> Your instructions: Only the number is needed: the count of lines in the records with the word "computer".

> Data for analysis:
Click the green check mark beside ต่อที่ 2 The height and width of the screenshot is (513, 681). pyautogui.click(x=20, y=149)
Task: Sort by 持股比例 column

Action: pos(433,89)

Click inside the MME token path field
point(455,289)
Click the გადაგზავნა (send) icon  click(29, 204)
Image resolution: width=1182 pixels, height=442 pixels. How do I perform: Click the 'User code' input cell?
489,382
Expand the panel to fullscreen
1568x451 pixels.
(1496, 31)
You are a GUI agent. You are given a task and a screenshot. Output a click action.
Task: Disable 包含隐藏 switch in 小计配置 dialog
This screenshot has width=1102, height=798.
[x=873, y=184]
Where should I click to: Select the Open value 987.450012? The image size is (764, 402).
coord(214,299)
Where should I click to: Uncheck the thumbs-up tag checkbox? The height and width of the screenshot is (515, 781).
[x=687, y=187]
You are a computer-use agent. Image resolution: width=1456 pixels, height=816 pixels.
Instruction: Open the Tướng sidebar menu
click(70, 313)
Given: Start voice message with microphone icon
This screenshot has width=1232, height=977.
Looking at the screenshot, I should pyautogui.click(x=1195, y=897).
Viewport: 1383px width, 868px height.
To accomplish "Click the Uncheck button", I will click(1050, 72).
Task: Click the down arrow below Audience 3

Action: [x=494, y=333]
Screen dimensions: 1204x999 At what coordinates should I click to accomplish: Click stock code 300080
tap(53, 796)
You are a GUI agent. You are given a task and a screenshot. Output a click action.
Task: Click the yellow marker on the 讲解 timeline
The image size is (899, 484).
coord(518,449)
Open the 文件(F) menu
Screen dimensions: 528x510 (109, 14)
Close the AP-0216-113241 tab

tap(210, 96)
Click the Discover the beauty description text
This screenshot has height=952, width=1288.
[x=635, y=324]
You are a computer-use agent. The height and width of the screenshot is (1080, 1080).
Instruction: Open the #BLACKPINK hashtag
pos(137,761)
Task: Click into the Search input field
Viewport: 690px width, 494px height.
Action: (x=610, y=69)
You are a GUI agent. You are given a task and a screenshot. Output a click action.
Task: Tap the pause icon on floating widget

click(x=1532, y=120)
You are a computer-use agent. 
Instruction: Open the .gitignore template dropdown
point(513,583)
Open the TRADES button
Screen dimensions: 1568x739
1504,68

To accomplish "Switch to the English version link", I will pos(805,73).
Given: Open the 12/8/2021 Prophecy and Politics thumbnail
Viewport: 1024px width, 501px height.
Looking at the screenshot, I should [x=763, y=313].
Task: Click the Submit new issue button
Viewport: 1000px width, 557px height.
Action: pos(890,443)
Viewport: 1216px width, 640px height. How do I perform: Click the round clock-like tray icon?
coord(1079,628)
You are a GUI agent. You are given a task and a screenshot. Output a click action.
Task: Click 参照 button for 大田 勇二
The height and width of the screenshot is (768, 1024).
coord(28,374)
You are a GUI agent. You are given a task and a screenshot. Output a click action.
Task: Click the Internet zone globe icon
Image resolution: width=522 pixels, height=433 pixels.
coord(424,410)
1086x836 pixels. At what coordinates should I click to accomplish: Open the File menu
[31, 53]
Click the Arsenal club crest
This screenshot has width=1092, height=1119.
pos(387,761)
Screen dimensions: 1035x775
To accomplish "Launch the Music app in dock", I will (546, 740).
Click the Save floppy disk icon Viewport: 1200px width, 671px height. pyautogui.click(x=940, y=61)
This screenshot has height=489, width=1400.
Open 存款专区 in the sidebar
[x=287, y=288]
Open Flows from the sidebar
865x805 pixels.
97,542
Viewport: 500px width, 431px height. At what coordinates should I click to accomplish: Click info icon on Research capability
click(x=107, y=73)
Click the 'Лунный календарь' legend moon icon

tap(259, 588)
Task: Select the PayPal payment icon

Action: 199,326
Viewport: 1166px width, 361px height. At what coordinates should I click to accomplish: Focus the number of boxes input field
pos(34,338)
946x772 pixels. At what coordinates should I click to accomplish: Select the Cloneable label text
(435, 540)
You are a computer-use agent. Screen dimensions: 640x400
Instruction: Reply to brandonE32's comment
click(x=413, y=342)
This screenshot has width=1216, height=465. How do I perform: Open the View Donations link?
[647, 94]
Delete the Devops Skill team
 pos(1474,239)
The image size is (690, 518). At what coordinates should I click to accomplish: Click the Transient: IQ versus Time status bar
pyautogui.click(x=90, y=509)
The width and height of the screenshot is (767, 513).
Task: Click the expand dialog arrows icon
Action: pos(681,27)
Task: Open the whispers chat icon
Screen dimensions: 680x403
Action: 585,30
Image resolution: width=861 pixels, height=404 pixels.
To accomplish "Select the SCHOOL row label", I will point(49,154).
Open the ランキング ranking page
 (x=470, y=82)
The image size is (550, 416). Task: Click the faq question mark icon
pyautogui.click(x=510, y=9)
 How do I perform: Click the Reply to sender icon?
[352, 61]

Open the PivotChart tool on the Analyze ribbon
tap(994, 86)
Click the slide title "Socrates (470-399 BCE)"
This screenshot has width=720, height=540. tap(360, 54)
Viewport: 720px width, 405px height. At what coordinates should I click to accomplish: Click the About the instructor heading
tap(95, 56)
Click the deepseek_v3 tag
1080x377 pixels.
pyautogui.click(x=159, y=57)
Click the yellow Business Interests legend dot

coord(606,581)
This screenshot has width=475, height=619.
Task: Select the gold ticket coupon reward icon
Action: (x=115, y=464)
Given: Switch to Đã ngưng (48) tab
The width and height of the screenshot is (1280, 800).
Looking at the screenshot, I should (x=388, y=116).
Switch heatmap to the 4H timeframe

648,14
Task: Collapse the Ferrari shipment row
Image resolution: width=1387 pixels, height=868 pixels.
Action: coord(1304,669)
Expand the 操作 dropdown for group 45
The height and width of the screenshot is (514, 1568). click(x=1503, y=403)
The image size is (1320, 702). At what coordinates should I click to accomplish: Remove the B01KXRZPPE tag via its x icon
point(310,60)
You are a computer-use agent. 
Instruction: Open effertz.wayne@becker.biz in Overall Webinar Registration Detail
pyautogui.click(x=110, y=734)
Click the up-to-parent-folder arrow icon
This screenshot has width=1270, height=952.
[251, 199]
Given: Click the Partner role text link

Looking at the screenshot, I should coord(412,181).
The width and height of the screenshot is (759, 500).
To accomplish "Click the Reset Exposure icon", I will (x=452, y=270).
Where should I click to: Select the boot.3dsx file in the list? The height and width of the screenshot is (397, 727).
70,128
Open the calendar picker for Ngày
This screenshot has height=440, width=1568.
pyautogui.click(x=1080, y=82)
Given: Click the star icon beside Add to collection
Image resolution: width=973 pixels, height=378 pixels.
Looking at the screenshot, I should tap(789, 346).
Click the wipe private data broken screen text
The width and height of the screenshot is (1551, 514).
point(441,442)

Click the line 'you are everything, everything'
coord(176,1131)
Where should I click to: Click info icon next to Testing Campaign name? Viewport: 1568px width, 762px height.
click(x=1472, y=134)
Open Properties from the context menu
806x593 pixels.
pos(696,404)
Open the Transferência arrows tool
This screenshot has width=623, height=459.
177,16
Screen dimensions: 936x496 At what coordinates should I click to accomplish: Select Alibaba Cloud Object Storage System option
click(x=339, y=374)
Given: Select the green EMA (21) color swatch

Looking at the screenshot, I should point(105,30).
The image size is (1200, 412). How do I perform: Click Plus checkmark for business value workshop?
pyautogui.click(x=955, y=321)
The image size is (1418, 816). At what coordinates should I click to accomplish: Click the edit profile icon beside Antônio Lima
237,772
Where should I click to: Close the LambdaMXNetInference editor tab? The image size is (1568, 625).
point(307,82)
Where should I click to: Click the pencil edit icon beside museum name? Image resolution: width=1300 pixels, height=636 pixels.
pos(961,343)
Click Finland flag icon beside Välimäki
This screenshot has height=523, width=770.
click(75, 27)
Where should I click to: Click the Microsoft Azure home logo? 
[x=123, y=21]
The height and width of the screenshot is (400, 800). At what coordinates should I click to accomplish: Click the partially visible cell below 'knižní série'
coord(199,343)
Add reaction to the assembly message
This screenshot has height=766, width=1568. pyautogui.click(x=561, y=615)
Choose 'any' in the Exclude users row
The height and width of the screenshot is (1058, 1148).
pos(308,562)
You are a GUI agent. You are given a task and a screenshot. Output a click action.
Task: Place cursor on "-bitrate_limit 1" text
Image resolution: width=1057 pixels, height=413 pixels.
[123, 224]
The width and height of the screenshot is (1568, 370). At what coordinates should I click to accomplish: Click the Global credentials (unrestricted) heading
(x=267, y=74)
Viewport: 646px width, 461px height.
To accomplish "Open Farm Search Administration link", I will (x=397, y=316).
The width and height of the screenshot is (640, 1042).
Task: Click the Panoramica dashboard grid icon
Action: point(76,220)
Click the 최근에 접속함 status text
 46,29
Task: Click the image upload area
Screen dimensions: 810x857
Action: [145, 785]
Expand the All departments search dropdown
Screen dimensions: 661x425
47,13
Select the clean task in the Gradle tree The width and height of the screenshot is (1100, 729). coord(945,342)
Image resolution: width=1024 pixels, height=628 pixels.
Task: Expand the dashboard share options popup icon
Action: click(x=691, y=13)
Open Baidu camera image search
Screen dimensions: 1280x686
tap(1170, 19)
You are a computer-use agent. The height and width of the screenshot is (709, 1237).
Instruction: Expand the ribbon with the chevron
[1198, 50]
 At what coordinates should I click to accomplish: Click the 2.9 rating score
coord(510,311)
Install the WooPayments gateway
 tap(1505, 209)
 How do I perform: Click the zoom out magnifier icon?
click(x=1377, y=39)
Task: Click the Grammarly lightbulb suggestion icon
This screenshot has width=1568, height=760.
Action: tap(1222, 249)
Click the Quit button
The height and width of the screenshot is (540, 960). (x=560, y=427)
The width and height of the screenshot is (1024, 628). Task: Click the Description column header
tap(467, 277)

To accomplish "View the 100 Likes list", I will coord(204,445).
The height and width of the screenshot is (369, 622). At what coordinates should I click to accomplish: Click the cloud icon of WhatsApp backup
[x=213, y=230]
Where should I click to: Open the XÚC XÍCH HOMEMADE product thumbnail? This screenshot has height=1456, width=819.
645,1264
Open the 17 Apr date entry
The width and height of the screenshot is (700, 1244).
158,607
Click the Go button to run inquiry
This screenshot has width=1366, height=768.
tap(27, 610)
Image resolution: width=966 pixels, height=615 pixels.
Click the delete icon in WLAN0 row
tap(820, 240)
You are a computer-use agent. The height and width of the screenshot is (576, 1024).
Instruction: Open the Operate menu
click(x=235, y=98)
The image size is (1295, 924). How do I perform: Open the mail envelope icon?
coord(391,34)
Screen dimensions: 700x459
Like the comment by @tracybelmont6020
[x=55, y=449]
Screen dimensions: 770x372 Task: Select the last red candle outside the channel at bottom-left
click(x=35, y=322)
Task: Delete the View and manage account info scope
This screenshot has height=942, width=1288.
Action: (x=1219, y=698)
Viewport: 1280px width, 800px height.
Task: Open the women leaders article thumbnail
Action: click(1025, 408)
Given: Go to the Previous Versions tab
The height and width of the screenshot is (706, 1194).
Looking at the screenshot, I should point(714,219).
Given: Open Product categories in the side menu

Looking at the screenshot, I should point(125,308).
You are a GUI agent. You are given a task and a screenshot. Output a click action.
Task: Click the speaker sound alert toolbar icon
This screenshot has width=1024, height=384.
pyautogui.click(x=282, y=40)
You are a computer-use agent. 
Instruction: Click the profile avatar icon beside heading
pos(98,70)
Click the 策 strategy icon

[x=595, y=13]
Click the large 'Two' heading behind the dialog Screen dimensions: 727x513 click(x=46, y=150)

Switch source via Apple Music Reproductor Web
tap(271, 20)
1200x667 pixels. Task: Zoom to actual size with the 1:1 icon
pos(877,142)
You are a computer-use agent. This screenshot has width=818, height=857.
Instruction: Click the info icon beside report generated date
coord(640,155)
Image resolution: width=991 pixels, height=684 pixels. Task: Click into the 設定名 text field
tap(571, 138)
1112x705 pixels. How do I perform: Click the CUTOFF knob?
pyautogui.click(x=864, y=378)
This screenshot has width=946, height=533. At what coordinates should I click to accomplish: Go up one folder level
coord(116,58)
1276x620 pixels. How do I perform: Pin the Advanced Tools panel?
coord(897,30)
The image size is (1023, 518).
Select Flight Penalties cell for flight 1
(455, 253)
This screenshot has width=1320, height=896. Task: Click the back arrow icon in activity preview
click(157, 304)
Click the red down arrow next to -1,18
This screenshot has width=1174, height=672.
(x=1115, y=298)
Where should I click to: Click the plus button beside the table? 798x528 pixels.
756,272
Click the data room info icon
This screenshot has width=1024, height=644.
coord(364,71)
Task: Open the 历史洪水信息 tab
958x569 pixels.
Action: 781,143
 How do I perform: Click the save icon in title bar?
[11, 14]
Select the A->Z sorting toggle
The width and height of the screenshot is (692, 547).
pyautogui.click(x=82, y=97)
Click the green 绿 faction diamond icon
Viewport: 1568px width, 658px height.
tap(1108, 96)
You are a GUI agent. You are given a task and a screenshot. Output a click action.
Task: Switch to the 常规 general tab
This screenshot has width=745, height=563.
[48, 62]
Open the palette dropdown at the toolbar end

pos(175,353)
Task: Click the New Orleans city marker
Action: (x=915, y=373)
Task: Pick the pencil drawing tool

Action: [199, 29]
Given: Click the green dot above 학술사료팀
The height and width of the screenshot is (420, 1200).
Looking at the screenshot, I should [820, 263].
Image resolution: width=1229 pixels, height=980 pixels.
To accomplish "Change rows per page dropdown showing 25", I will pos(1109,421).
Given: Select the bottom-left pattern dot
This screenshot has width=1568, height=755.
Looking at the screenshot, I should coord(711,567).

> Expected answer: 9